Guilt
There's a huge difference between knowing what is right and what you feel. The hardest times are when you know you're not seeing clearly because of some factor or another -- loneliness, depression, sorrow -- but even being able to acknowledge those take a lot of courage. Much less summoning the strength to confront them. To actively heal them.
And what is easy, what is treacherous: to let yourself act driven by these demons. Complacency is one of the most dangerous human conditions. It's tempting sometimes to let yourself go, to reach out to be healed by something else, by someone else; but that kind of healing isn't. Isn't healing. Healing only comes from inside. Wholeness isn't about picking up pieces you search out, see, and insert perfectly into place -- ta-dah! Somehow it's about creating the pieces within, and lovingly filling in the gaps the way you'd patch something you care about...painfully, painstakingly. And when you shake out the results of your work, nevermind that it's a little wrinkled, a little stretched -- it's all yours, all yourself. And then you'll be proud enough to walk out with your head held high, and when you talk to people, hold them in your heart, you'll be whole enough to really see them. See them.

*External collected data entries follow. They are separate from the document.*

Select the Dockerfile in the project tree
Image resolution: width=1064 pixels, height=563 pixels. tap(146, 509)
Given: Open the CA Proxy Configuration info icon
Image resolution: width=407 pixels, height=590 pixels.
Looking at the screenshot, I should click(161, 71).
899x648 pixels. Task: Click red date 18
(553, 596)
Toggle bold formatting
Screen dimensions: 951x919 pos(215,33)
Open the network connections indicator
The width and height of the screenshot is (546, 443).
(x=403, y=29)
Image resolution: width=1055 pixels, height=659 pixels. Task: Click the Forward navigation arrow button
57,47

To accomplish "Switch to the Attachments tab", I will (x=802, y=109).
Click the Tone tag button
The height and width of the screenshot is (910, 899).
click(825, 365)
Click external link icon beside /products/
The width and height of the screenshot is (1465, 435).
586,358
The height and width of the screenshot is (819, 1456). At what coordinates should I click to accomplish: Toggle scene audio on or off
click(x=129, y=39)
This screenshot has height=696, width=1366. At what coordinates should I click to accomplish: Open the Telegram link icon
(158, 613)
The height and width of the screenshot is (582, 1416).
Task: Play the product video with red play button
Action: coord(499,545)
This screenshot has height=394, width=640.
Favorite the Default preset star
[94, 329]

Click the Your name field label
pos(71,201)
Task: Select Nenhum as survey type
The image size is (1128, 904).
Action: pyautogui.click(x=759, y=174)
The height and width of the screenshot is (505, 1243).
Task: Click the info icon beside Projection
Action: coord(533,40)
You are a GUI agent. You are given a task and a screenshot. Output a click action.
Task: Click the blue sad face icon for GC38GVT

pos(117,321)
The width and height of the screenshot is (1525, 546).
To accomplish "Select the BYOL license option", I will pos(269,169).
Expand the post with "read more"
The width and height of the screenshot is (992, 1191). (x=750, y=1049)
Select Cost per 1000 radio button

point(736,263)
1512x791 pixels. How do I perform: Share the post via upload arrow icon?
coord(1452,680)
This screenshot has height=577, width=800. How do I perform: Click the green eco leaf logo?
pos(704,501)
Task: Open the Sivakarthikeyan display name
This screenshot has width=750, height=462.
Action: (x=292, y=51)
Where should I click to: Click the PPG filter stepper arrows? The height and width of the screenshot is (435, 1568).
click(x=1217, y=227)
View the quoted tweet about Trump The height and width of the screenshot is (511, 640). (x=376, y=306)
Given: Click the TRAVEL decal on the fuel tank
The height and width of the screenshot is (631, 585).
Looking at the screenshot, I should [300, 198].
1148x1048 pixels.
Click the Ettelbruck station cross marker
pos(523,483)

Here's to doing dumb things, dumbly. Here's to holding back by the barest scrape of the fingernail, to nesting regrets and shame; and finally, here's to looking yourself levelly in the eyes and embracing yourself with the complete faith and forgiveness you'd embrace an old, old friend. It's a little colder without those illusions draped on your shoulder; it's a little sharper to feel the wind tear through your emptiness of being. But seaons change, and when the crocuses come up you'll be the first to see them.